TASK REQUIREMENTS:
a: Please update the healthcare conference passage from "Due to the COVID-19" up to and including "quality of care.", replacing "COVID-19 crisis" with "pandemic".
b: In the healthcare conference passage, who organized the conference "The Future of Healthcare"?
c: Pick up the healthcare conference passage after its last sentence and carry it on.

TEXT PASSAGE:
Inclusive, sustainable, and resilient patient-centered system
The American Chamber of Commerce in Croatia has organized a conference “The Future of Healthcare” aiming to exchange views and best practices on ways to create an inclusive, sustainable and resilient patient-centered health system and experiences after the coronavirus pandemic.
Due to the COVID-19 crisis, great pressure has been put on healthcare systems, highlighting the structural challenges they face and showing an even greater need for structural and technological transformation. The healthcare industry is facing rising costs and demands for improved quality of care.
“Financially speaking, we’re counting the costs of the healthcare system in billions of kuna, so it is necessary to make a turn through the upcoming reform measures which, in addition to organizational, personnel and financial strengthening of the healthcare system, return prevention to the focus of health care of our citizens, because what has the biggest value and cannot be expressed in numbers is precisely the health of our citizens, saved lives, and improving the quality of life,” said in her opening speech Vera Katalinić-Janković, special adviser to the Minister of Health Vili Beroš, adding that additional steps are being taken to launch targeted physical examinations by age groups as well as to reduce waiting lists by unifying information systems.

(Collected data)
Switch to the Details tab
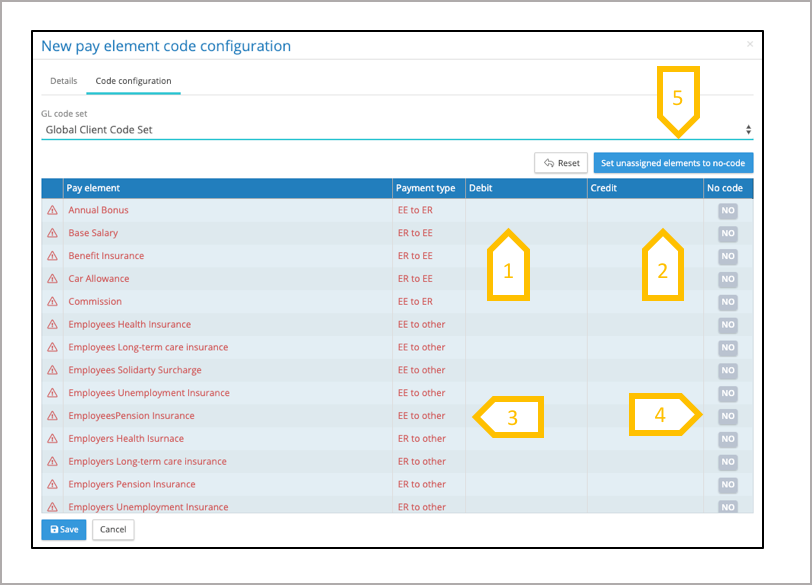Viewport: 812px width, 585px height. pos(64,81)
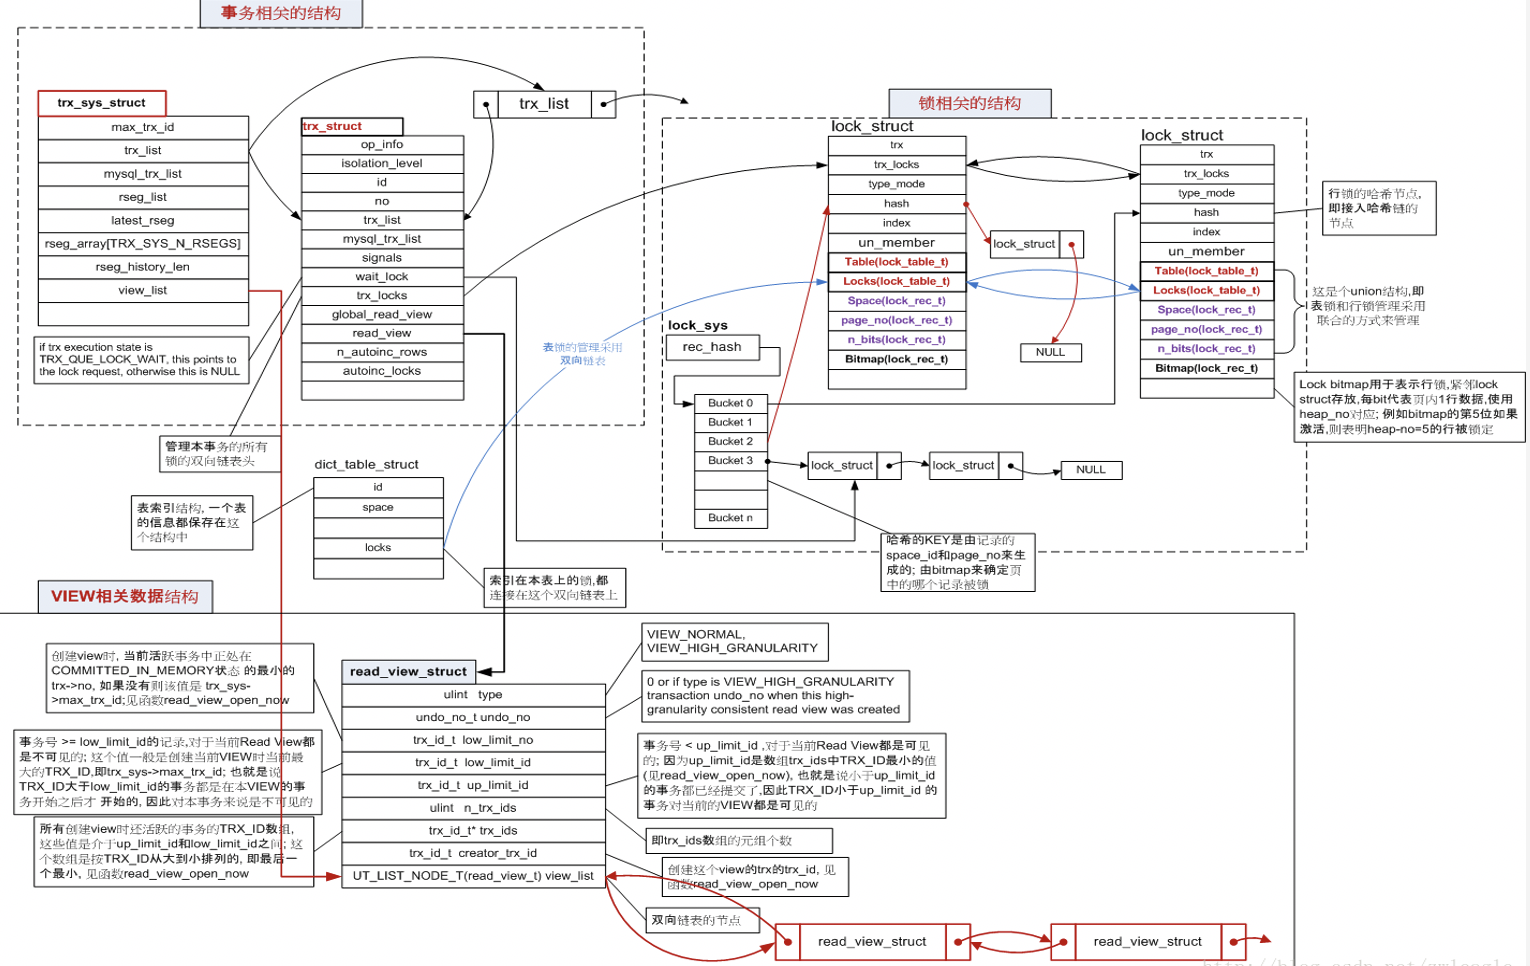Click UT_LIST_NODE_T(read_view_t) view_list row
The width and height of the screenshot is (1530, 966).
pyautogui.click(x=473, y=876)
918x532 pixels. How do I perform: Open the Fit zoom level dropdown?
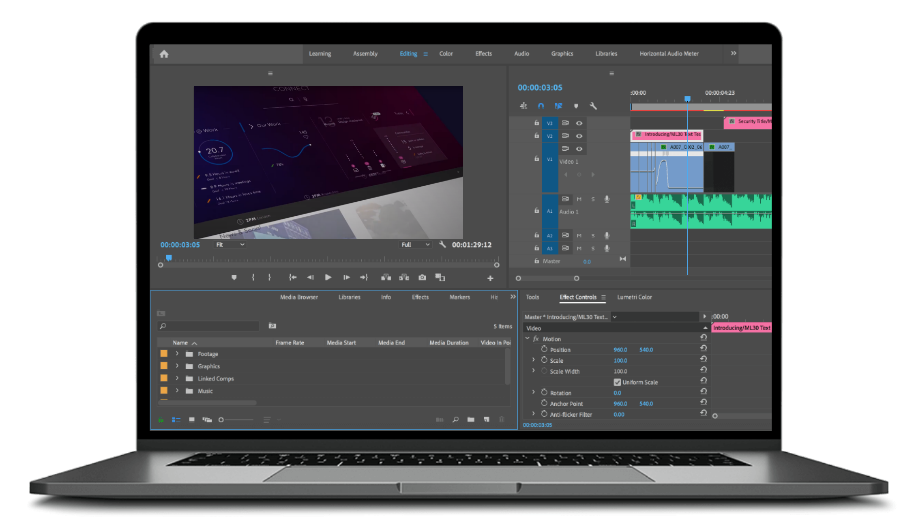[x=232, y=244]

EXPECTED RESULTS:
a:
Due to the pandemic, great pressure has been put on healthcare systems, highlighting the structural challenges they face and showing an even greater need for structural and technological transformation. The healthcare industry is facing rising costs and demands for improved quality of care.

b: The American Chamber of Commerce in Croatia.

c:
While presenting the preliminary results of the Economist study on the dynamics of healthcare systems in CEECs with an emphasis on Croatia, Jelka Drašković, Director, Key Markets Europe & Canada, MSD mentioned that “long-term smaller investment in healthcare in Central and Eastern European countries compared to more economically developed Western countries has led to significant differences that are visible today in health outcomes and the quality of healthcare. The preliminary results of the study suggest a key role of healthcare financing reform, greater investment in primary healthcare, strategic human resource development planning and resource allocation based on assessing the clinical and cost-effectiveness of health technologies in addressing these differences.”
The following people participated at the panel discussion that followed after introductory presentations, special adviser to the Minister of Health Vera Katalinić-Janković, the Ministry of Health; Hrvoje Šimović, Faculty of Economics & Business at the University of Zagreb; Jelena Curać, Assistant Director of Information Technology, CHIF and Ana Gongola, Country Head Croatia, Sandoz which have, inter alia, talked about structural challenges of healthcare systems after COVID-19, and the innovation and transformation of patient care and the digitization of healthcare.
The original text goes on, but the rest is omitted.